Hamas’s over-riding desire is to have the crossings opened permanently. This gives them legitimacy and a measure of normalcy — this permits commerce, not just relief. Are we, as I suspect, headed down this road in short order and will Hamas broadcast this as a “victory”?


And then there is the whole issue of bringing back Gilad Shalit. We were assured tonight that this is being worked on, and rumors abound. But we have stopped fighting and there is nothing definitive. Does this come with the next stage of the deal? Or will it not come?


Lastly, I want to mention Olmert’s reference to the PA: Israel, he said, considers Gaza to be part of a future Palestinian state (implying under PA auspices). No, definitely not my hero now.

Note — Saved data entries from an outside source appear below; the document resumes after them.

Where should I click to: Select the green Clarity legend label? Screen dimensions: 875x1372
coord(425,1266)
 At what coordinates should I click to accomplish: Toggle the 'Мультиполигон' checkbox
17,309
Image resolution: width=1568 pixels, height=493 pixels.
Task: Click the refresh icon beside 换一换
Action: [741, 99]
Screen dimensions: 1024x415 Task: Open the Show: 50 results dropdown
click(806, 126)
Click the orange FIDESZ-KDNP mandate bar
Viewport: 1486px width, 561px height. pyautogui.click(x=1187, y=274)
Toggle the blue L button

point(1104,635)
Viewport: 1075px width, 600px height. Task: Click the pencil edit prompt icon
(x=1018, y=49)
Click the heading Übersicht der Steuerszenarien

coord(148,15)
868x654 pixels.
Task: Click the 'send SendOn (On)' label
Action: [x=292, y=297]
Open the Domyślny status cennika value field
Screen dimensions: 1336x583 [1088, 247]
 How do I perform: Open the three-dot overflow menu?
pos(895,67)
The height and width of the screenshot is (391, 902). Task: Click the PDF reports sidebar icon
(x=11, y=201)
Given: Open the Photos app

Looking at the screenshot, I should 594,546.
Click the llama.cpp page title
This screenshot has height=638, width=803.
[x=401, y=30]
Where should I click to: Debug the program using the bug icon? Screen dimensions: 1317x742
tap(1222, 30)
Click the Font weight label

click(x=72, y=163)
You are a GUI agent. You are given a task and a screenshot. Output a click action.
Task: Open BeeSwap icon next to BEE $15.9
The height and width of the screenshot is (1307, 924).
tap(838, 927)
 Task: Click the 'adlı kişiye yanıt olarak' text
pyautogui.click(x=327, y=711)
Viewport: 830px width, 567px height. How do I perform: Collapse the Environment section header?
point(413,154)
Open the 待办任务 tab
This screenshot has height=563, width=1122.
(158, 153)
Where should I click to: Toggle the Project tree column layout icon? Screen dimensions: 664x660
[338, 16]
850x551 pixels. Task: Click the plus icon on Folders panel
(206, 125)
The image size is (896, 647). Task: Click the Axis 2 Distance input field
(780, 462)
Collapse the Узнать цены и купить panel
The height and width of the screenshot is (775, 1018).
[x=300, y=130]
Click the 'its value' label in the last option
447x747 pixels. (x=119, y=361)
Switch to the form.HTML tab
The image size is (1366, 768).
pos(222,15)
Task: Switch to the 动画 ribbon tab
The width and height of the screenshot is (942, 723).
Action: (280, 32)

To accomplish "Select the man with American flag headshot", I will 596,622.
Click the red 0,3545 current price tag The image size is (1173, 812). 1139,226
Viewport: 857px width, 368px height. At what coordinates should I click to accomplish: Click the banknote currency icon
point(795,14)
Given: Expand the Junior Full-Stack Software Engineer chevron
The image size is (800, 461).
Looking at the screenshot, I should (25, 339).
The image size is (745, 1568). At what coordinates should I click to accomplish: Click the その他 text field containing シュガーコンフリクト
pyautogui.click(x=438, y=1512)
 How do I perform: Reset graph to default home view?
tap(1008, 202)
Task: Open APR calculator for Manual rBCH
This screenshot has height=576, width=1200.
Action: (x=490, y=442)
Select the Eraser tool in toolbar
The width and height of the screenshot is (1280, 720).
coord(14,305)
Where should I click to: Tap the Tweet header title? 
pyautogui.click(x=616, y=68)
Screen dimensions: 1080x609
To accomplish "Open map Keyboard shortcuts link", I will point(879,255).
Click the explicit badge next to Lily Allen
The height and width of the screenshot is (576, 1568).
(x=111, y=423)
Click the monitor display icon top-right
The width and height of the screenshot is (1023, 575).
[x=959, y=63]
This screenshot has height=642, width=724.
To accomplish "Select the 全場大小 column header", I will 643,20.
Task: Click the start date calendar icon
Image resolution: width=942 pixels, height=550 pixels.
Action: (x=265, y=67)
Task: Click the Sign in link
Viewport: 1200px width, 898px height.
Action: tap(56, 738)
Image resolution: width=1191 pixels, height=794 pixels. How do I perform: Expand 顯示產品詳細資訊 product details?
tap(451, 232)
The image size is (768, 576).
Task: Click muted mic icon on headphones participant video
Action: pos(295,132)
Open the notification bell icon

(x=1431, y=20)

There must be no Palestinian state.


I wonder about how much we will ever know about the various discussions held regarding the cease-fire: what we demanded, what Hamas insisted upon. There are so many rumors floating. There may even be matters that are agreed to by us that do not come clear, at least in the short term. (That’s the old cynical me talking.)

One version of what Hamas ostensibly agreed to — which Mashaal has refuted — is that it would resume negotiations with the PA for a unity government. I know that this is what Egypt is pushing.